§ **CONSIGNE ÉCRITE A**: Reproduisez mot pour mot le passage du texte sur le concert à Bercy qui commence par « J'avais déjà un » et se poursuit jusqu'à « d'être là ! ».

Ah vingt dieux quel panard !

J'avais déjà un peu connu ça avec l'Olympia, mais là, dans le gigantesque hangar qu'est Bercy, les sensations sont démultipliées ! Étrangement la scène, pourtant immense, n'est pas pour autant inconfortable et, lorsque la lumière se fait un peu plus tendre, lorsque les projecteurs de Jacques Rouveyrollis baissent un peu, on pourrait presque voir les yeux du public et se croire dans un lieu intime. C'est le volume des rires et des bravos qui ramène à la réalité. Ici cinq mille personnes communient, chantent, dansent, écoutent, rêvent et pleurent, toutes ensemble et crient leur bonheur d'être là !

§ **ENREGISTREMENTS FOURNIS**:
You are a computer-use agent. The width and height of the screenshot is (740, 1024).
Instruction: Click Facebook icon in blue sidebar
---
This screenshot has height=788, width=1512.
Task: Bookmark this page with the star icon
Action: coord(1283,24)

§ **CONSIGNE ÉCRITE B**: Renvoyez telles quelles, s'il vous plaît, uniquement les lignes des enregistrements qui vont de la ligne contenant « This screenshot has height=788, width=1512. » jusqu'à la ligne contenant « Action: coord(1283,24) », ces deux lignes comprises.

§ **RÉSULTAT ATTENDU A**:
J'avais déjà un peu connu ça avec l'Olympia, mais là, dans le gigantesque hangar qu'est Bercy, les sensations sont démultipliées ! Étrangement la scène, pourtant immense, n'est pas pour autant inconfortable et, lorsque la lumière se fait un peu plus tendre, lorsque les projecteurs de Jacques Rouveyrollis baissent un peu, on pourrait presque voir les yeux du public et se croire dans un lieu intime. C'est le volume des rires et des bravos qui ramène à la réalité. Ici cinq mille personnes communient, chantent, dansent, écoutent, rêvent et pleurent, toutes ensemble et crient leur bonheur d'être là !

§ **RÉSULTAT ATTENDU B**:
This screenshot has height=788, width=1512.
Task: Bookmark this page with the star icon
Action: coord(1283,24)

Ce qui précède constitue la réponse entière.